Berserk volume 1 : The Black Swordsman
by Kentaro Miura
Dark Horse Comics / Digital Manga Publishing
Translated by Jason DeAngelis
BW, 288 pgs
$14.95 US / Higher in Canada
Berserk volume 1 introduces Guts, the Black Swordsman, a feared warrior and bearer of a gigantic sword, an iron hand and the scars of countless battles and tortures. He wanders countryside reminiscent of medieval Europe, searching for someone or something. He’s a mystery for the better part of the first volume, and while we do get glimpses into his past and the motivation for his travels, there is still plenty we don’t yet know by the time this volume ends. This sense of not yet knowing but needing to know is what will draw me further into this series because volume 1 didn’t offer much else.

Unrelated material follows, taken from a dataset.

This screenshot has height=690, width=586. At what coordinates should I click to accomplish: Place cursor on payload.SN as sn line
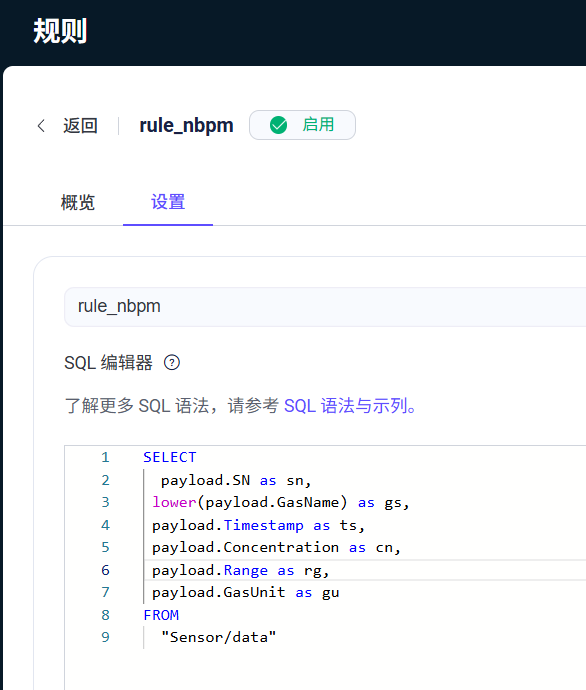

We only meet what appear to be two main characters in volume 1: The aforementioned Guts and an Elf (more like a fairy by standard fantasy reckoning) named Puck, who tags along with Guts because of a sense of duty (Guts saves its life in the first episode in volume 1) and curious desire to see things it had only heard about in stories. Puck brings a margin of civility and joviality to the first volume 1, which is important because Guts is a morose and uncaring character. If it weren’t for Puck, the darkness of volume 1 would suffocate the reader.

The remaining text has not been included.